| Dataset records |
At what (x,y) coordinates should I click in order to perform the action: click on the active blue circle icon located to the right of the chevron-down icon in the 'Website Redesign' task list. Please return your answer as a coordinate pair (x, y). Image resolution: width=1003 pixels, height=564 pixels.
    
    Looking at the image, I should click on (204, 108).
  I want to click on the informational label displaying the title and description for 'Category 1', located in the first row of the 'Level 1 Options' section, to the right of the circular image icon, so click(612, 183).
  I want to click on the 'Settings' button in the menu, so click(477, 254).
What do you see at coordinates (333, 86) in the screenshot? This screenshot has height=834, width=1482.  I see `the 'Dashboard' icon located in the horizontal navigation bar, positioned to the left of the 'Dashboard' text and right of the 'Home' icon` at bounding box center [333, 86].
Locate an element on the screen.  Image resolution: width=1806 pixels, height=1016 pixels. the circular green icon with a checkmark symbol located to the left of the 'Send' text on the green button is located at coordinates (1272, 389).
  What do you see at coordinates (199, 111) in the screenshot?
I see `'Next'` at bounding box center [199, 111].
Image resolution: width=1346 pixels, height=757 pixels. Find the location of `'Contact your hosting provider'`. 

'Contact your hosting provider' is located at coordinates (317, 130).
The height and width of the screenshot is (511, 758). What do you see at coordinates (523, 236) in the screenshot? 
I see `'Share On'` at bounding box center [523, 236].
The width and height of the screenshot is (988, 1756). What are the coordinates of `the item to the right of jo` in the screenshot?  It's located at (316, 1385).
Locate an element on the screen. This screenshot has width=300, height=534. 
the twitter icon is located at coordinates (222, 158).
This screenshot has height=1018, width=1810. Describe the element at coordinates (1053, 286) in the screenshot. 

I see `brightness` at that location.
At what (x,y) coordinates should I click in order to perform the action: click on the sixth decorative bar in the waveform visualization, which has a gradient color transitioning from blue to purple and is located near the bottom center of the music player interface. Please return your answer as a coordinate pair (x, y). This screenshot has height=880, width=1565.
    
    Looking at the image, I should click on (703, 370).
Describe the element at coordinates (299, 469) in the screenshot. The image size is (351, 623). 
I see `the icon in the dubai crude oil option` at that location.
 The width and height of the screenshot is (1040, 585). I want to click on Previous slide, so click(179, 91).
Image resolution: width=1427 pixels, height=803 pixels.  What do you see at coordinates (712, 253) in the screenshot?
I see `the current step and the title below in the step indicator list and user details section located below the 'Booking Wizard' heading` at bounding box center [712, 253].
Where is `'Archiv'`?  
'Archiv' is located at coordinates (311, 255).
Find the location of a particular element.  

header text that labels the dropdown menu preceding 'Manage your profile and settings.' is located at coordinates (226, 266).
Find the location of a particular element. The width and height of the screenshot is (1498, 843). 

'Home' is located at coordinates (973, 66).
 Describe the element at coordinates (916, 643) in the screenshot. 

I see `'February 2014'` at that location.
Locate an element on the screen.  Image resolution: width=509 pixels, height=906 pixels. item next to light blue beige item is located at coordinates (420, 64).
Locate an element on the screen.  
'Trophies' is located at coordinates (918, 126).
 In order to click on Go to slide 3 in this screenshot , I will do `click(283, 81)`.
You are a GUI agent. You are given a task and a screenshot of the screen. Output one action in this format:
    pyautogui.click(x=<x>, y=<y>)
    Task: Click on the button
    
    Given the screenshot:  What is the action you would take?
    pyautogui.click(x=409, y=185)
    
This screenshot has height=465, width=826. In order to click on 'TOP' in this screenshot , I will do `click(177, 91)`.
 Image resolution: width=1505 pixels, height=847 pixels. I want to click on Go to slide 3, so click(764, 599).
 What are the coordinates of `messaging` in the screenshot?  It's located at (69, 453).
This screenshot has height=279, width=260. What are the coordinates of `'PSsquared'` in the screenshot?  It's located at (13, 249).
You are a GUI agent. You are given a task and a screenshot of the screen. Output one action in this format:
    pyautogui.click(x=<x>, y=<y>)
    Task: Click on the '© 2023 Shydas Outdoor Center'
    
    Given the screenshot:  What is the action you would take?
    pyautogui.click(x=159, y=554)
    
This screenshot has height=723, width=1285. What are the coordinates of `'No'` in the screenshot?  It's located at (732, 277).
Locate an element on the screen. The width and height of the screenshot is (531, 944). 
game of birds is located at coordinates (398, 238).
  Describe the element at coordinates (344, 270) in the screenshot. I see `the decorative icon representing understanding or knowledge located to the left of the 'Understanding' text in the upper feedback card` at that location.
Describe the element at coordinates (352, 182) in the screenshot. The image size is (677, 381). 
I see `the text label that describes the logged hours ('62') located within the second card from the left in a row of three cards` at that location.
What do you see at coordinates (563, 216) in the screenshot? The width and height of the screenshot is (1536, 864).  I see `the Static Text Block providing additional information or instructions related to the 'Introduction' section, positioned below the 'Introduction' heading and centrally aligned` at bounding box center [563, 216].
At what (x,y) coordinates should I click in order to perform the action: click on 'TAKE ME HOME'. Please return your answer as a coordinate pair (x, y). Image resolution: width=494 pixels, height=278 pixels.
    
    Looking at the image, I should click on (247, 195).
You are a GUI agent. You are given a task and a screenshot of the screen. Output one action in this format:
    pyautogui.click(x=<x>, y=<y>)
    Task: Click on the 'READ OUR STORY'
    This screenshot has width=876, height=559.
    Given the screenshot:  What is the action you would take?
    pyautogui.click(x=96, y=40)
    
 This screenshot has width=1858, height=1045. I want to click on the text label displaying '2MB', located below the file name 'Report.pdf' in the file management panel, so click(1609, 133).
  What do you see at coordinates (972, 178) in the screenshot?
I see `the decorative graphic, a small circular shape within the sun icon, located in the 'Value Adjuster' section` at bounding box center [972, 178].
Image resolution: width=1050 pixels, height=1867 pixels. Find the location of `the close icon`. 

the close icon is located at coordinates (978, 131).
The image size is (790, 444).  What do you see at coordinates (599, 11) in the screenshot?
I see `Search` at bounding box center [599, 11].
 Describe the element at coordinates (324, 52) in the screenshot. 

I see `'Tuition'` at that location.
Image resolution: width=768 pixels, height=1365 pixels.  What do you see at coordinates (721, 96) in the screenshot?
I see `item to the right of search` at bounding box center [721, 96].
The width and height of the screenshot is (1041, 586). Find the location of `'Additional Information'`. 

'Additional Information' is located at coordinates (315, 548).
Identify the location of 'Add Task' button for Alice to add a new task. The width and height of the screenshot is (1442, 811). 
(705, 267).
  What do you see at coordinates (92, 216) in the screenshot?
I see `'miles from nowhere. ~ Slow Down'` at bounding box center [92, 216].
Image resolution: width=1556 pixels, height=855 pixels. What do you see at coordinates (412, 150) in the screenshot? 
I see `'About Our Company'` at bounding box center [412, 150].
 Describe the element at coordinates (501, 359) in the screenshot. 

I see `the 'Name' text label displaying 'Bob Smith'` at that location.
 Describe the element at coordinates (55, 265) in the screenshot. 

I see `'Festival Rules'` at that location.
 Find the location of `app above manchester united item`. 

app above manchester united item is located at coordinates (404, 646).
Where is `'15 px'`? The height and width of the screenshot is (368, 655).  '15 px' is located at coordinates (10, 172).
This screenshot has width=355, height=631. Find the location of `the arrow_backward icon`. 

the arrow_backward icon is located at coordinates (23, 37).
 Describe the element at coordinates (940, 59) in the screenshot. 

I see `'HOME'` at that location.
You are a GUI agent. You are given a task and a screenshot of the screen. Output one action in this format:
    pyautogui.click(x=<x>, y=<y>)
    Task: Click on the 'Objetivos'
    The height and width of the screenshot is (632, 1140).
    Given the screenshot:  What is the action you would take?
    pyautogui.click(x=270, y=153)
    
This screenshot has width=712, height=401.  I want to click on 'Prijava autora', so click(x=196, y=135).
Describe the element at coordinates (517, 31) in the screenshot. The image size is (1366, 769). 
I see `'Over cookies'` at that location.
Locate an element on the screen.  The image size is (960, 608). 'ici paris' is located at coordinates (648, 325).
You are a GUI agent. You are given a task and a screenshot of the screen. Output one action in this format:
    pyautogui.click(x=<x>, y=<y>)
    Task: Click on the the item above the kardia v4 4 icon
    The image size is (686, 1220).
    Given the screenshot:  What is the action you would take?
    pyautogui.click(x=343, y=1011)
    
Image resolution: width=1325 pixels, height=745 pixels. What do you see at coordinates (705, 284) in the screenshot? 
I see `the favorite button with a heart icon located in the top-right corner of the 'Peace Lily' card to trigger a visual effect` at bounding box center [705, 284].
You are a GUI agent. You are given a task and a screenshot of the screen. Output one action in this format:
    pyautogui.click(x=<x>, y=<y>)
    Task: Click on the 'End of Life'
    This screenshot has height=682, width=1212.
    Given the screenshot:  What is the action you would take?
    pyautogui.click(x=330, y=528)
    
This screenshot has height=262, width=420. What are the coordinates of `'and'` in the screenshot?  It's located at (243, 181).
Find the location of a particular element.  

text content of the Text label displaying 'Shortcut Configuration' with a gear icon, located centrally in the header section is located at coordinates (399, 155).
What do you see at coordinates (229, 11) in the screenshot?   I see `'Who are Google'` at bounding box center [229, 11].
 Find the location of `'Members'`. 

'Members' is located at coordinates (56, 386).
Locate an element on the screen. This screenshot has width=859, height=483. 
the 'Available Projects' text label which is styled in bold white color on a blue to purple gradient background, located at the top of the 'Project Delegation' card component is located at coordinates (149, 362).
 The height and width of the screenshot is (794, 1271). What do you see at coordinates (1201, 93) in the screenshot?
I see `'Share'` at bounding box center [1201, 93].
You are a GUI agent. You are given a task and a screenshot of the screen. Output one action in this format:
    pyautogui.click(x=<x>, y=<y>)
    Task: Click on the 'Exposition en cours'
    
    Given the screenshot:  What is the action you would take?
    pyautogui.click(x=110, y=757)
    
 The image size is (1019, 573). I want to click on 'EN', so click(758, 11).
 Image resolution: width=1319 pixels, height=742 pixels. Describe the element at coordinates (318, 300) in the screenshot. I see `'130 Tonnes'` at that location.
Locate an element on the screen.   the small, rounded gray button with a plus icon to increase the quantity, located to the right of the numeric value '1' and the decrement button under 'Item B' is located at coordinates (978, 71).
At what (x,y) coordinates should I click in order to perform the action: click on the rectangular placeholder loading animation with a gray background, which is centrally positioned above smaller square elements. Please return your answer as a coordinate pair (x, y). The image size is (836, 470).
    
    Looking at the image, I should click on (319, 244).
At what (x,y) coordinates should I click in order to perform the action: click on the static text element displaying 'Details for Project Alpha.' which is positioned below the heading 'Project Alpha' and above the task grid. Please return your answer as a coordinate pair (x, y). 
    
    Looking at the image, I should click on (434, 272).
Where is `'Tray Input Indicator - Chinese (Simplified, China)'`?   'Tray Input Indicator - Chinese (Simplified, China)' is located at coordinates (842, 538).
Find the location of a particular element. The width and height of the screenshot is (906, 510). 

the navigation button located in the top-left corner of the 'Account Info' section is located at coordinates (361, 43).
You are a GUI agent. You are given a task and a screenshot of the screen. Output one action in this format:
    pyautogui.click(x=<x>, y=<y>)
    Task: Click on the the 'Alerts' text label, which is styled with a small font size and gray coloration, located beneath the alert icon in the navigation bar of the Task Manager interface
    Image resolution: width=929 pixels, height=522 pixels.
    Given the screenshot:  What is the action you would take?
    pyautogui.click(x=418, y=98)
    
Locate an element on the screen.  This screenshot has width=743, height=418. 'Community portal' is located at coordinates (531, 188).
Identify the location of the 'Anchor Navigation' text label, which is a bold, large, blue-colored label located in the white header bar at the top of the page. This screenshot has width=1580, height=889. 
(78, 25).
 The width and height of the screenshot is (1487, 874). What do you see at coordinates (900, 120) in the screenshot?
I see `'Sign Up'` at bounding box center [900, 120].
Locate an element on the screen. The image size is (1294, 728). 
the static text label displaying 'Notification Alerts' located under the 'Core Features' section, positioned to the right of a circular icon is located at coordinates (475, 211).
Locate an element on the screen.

| Objective |
Recast the lines from the one containing "coordinates (531, 188)." through the end of the records as a JSON list of strings, one string per line, leaving out blank lines.

| Answer for the task |
[
  "Locate an element on the screen.  This screenshot has width=743, height=418. 'Community portal' is located at coordinates (531, 188).",
  "Identify the location of the 'Anchor Navigation' text label, which is a bold, large, blue-colored label located in the white header bar at the top of the page. This screenshot has width=1580, height=889. ",
  "(78, 25).",
  " The width and height of the screenshot is (1487, 874). What do you see at coordinates (900, 120) in the screenshot?",
  "I see `'Sign Up'` at bounding box center [900, 120].",
  "Locate an element on the screen. The image size is (1294, 728). ",
  "the static text label displaying 'Notification Alerts' located under the 'Core Features' section, positioned to the right of a circular icon is located at coordinates (475, 211).",
  "Locate an element on the screen."
]